There is no doubt that Ms G has suffered distress and inconvenience because of the maladministration identified and attributable to the College and the Council. I note that during the Adjudicator’s investigation both the College and also the Council offered Ms G a goodwill award of £500 in recognition of this.

My awards for non-financial injustice are modest and not intended to be punitive. However, the manner in which the College has handled the ill health process is bound to have caused Ms G serious distress and inconvenience so I am increasing the award in respect of the College’s maladministration to £1,000.

I find the Council’s offer of £500 to be appropriate in respect of the significant distress and inconvenience caused by the delays in the IDRP process.
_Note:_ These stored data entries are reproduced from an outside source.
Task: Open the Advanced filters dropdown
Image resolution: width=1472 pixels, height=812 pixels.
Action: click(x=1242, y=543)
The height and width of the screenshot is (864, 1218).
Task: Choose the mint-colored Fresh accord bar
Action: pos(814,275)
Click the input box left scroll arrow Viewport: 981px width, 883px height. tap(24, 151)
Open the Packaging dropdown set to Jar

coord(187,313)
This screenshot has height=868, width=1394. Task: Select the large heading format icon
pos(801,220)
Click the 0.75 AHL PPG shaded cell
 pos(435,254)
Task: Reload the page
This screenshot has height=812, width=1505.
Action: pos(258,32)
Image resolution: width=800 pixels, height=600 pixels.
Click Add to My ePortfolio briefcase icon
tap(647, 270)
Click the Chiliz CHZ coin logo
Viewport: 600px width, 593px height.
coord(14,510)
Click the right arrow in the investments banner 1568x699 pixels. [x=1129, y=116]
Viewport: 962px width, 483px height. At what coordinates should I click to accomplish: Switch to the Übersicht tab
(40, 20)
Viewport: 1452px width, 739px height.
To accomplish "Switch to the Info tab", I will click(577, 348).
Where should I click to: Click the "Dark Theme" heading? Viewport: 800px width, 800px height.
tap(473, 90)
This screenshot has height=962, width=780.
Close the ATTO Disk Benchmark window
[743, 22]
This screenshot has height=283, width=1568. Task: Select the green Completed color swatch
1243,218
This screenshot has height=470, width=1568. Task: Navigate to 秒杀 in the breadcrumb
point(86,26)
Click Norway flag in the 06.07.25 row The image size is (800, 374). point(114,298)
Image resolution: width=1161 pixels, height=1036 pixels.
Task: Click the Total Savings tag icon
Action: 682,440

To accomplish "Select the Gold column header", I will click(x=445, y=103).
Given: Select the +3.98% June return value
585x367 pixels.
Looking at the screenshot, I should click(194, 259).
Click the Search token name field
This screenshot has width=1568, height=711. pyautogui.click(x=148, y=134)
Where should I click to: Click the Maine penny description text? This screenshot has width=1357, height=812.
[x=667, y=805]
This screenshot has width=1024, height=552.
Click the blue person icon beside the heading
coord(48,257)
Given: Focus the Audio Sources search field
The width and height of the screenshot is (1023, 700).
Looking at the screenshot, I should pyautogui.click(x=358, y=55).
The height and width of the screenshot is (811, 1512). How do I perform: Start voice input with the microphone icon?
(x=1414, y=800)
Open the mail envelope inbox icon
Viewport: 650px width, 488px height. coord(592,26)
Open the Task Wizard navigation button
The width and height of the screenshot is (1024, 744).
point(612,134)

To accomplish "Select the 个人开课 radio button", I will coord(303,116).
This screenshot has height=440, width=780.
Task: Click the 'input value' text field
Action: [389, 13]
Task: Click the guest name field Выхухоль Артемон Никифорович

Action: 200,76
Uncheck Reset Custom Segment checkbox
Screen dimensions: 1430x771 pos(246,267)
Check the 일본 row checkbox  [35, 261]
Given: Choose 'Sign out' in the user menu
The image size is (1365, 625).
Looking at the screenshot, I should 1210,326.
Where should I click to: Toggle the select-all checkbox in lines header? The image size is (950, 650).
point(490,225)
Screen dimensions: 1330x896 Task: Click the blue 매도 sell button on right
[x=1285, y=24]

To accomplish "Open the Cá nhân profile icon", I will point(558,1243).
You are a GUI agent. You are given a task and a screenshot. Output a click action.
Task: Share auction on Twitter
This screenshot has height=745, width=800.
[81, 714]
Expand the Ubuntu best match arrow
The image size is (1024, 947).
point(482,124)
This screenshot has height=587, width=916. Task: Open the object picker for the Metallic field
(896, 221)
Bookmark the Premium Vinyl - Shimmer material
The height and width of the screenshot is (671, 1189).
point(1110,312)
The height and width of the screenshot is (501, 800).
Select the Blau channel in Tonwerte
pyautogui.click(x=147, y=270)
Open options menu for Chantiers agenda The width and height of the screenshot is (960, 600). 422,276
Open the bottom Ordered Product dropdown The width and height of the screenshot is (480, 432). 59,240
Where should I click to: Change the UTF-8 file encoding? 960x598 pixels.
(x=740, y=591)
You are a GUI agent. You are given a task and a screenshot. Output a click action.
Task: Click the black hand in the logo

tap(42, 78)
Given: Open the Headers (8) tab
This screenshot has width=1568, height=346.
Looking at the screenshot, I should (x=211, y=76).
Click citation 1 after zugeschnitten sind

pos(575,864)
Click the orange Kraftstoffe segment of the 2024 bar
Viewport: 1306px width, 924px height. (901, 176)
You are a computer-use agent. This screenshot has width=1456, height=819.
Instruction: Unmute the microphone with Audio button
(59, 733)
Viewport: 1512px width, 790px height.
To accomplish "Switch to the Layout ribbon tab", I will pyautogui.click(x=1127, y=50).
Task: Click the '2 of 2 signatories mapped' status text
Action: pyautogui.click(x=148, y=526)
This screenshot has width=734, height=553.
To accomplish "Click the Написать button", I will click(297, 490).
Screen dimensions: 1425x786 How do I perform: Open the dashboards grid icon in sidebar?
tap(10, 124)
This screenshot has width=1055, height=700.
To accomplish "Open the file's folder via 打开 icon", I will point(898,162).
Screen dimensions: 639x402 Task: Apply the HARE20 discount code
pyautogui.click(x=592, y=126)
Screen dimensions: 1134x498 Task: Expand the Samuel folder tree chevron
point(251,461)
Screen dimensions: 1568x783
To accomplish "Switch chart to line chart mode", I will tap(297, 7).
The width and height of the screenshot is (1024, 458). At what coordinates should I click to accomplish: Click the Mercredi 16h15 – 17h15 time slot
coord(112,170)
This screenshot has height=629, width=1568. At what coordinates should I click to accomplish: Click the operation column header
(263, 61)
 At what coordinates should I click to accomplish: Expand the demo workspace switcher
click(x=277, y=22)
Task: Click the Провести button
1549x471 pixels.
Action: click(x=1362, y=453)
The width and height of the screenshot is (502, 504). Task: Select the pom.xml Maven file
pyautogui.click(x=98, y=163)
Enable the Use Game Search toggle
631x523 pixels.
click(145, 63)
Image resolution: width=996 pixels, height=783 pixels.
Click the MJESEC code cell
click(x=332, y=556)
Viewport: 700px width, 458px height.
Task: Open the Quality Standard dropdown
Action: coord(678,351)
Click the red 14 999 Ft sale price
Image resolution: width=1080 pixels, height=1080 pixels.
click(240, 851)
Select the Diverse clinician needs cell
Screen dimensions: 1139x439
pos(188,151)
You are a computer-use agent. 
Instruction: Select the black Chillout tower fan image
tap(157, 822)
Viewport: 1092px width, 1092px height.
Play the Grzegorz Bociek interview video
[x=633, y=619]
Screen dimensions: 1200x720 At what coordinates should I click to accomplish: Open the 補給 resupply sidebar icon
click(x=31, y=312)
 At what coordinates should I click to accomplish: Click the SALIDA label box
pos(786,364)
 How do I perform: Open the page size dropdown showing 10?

I do not normally direct the payment of legal expenses incurred by an applicant in bringing a complaint to TPO, as my organisation offers a free service to the public and will help an applicant through the process of dealing with the complaint. However, where there has been fault on the part of the respondent, which has caused the applicant to incur costs, which would not otherwise have been incurred, then I would usually expect the respondent to reimburse the applicant for such costs. I do not consider in this case that it is appropriate for Ms G’s legal costs to be reimbursed by the College.

I uphold Ms G’s complaint and make the directions set out in paragraph 131 and 132 below.

Directions Within 28 days of the date of this Determination:-

24 CAS-29778-J8R1 (i) The College shall: (a) commence its review of Ms G’s application for IHER benefits in the LGPS and nominate a new IRMP who has had no involvement with the matter previously; and (b) pay her £1,000 for the serious distress and inconvenience which she has experienced by its failure to consider her IHER application properly.

(ii) The Council shall award Ms G £500, for the additional significant distress and inconvenience which she has suffered by its failure to consider her complaint at Stage Two of the IDRP in a timely fashion.

Within 28 days of receipt of the medical report and certificate from the new IRMP, the College shall reconsider Ms G’s IHER application from active status, inform her of its new decision, and explain its reasons for reaching that decision.